Und so verging Jahr um Jahr, das uns viel Arbeit, aber auch viel Befriedigung brachte. Wir lebten im schönsten Einvernehmen mit unseren Ärzten; unsere Verwundeten, besonders auch die Elsässer, waren des Lobes und Dankes voll.Wie rasch kam der Umschwung! Schon im August 1918 brachten uns die Amerikaner die traurige Kunde, daß wir verlieren würden. Wir lachten sie aus und blieben voller Zuversicht. Sie behielten recht. Es kam die fürchterliche Zeit der Revolution und mit ihr zeigte sich der ungeheure Haß im Elsaß gegen alles, was deutsch war. Wir durften uns nicht mehr auf der Straße blicken lassen, wir waren verfehmt. Im Lazarett herrschte keine Disziplin mehr, der Chefarzt wurde abgesetzt und ein Schreiber rückte an seine Stelle. Die Kleiderkammer wurde von den elässischen Verwundeten ausgeplündert; für die Deutschen blieb ein Rest. Wir sahen ein, daß unseres Bleibens nicht mehr war. In der Nacht vom 15. bis 16. November erging der Befehl, alle deutschen Verwundeten aus Straßburg nach Baden zu schaffen; das deutsche Sanitätspersonal schloß sich an. Am 16. November schnürten wir traurigen Herzens unser Bündel; Amerikaner und Engländer erwiesen uns den Liebesdienst, unser Gepäck an die Bahn zu bringen! Als Vertriebene zogen wir zum großen Tor hinaus, aus dem Hause, in dem wir 4 1/2 Jahre unser Bestes gegeben hatten.

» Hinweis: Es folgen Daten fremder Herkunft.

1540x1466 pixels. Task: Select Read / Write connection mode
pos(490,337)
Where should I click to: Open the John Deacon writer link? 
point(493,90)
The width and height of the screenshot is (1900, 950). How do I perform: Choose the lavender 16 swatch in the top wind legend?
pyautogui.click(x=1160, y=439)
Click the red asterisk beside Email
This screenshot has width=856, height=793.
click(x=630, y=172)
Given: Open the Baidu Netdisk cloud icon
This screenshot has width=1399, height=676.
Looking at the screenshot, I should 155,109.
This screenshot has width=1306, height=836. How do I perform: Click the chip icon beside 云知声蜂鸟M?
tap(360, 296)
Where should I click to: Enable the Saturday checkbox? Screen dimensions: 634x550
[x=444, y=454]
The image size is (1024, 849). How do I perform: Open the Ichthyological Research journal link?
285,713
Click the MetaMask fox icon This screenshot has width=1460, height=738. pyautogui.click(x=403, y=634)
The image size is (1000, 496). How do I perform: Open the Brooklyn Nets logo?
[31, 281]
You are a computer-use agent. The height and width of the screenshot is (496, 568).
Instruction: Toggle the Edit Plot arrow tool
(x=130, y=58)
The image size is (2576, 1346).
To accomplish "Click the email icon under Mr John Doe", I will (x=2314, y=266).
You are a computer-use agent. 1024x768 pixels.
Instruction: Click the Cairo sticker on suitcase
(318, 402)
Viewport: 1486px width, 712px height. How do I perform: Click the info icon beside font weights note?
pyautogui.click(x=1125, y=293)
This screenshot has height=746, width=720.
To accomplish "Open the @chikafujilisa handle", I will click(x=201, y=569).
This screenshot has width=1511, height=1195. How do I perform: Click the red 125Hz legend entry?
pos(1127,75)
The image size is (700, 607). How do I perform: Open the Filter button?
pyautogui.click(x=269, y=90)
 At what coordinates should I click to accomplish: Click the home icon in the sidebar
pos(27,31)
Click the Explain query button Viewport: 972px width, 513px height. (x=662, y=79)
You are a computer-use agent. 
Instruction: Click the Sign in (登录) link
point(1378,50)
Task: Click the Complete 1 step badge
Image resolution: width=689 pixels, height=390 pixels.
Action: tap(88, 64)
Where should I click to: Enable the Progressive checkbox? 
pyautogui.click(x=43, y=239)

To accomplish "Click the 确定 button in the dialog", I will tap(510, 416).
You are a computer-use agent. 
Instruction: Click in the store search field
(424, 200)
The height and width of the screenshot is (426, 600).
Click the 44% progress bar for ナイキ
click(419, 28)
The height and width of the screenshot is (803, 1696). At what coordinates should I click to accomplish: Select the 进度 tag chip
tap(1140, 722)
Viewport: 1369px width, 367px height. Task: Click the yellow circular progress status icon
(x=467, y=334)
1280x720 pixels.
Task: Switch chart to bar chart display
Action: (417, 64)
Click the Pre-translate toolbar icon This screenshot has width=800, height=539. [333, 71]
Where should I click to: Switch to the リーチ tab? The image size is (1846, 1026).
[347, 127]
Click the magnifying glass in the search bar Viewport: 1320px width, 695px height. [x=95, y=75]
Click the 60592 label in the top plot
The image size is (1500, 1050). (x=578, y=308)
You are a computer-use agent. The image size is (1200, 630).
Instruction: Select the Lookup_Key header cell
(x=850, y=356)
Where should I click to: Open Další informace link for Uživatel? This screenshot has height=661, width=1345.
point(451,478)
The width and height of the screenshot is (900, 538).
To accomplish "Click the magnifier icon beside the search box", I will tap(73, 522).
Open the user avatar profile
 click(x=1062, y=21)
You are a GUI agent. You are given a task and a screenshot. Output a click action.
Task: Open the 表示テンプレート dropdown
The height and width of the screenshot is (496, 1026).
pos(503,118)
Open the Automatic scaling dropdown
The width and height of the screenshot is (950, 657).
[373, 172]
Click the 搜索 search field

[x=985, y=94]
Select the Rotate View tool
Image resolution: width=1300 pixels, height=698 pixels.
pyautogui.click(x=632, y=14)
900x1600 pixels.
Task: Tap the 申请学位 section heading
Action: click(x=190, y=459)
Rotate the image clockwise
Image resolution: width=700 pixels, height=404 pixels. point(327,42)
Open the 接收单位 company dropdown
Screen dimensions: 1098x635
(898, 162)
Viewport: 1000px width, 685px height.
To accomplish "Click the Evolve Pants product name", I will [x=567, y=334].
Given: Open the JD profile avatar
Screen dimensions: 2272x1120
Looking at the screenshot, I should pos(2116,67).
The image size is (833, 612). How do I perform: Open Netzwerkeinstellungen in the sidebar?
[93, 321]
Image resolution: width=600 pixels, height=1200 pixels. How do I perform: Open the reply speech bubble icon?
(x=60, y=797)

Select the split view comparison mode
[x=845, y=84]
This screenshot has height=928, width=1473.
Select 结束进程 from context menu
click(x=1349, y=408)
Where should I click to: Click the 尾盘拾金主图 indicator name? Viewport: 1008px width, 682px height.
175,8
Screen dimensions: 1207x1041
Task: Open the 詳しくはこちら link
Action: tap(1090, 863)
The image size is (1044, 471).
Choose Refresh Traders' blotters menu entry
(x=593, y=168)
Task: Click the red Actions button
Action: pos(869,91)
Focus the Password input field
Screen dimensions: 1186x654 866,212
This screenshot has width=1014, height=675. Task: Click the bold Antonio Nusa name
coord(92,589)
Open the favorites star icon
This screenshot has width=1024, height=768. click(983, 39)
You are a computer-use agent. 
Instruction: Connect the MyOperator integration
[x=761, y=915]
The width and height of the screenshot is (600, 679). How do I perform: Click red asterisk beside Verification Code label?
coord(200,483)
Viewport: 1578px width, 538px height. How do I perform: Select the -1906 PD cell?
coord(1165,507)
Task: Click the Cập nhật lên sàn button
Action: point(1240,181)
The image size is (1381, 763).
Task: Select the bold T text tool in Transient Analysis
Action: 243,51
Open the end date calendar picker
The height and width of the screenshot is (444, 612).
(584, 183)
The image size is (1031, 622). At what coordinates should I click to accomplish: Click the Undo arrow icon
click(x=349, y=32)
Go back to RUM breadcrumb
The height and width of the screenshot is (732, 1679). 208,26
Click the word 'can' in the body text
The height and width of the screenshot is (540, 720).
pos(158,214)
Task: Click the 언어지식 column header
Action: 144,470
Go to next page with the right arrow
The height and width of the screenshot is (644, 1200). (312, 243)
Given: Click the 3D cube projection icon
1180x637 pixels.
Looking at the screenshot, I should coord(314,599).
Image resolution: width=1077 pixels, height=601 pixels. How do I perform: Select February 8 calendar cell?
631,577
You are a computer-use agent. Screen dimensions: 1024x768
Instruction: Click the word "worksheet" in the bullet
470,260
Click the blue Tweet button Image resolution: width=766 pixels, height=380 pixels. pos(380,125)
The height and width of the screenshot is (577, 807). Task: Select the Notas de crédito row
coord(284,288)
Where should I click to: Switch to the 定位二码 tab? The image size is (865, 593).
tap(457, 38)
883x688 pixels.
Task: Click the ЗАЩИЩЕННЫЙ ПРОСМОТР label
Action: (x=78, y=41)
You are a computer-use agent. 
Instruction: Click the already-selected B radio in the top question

Wir erreichten noch den letzten Zug, der von Straßburg nach Frankfurt fuhr, unser treuer Stabsarzt gab uns das Geleite.
Bald lag die wunderschöne Stadt hinter uns. Noch ein letzter Gruß des unvergeßlichen Münsters, und hinein ging’s in den dichten Novembernebel, des Vaterlandes grauer Zukunft entgegen.“
Ausblick
Wie bereits Hilde Steppes Standardwerk über die deutsch-jüdische Krankenpflege (vgl. Steppe 1997) dokumentiert hat, ist die Quellenlage für einzelne jüdische Schwesternvereine und -stationen lückenhaft. Dieser Befund trifft auch auf Metz in Lothringen zu, wo anders als in Straßburg sogar ein deutsch-jüdischer Schwesternverein bestand, der vermutlich vor 1908 gegründet wurde (vgl. ebd.: 113). Wie die Standortkarte zeigt, gilt es noch manche Forschungslücken jüdischer Pflegegeschichte zu schließen und dabei Biografien, Institutionen und Stätten jüdischen Lebens und Wirkens zu entdecken. Die Spurensuche geht weiter.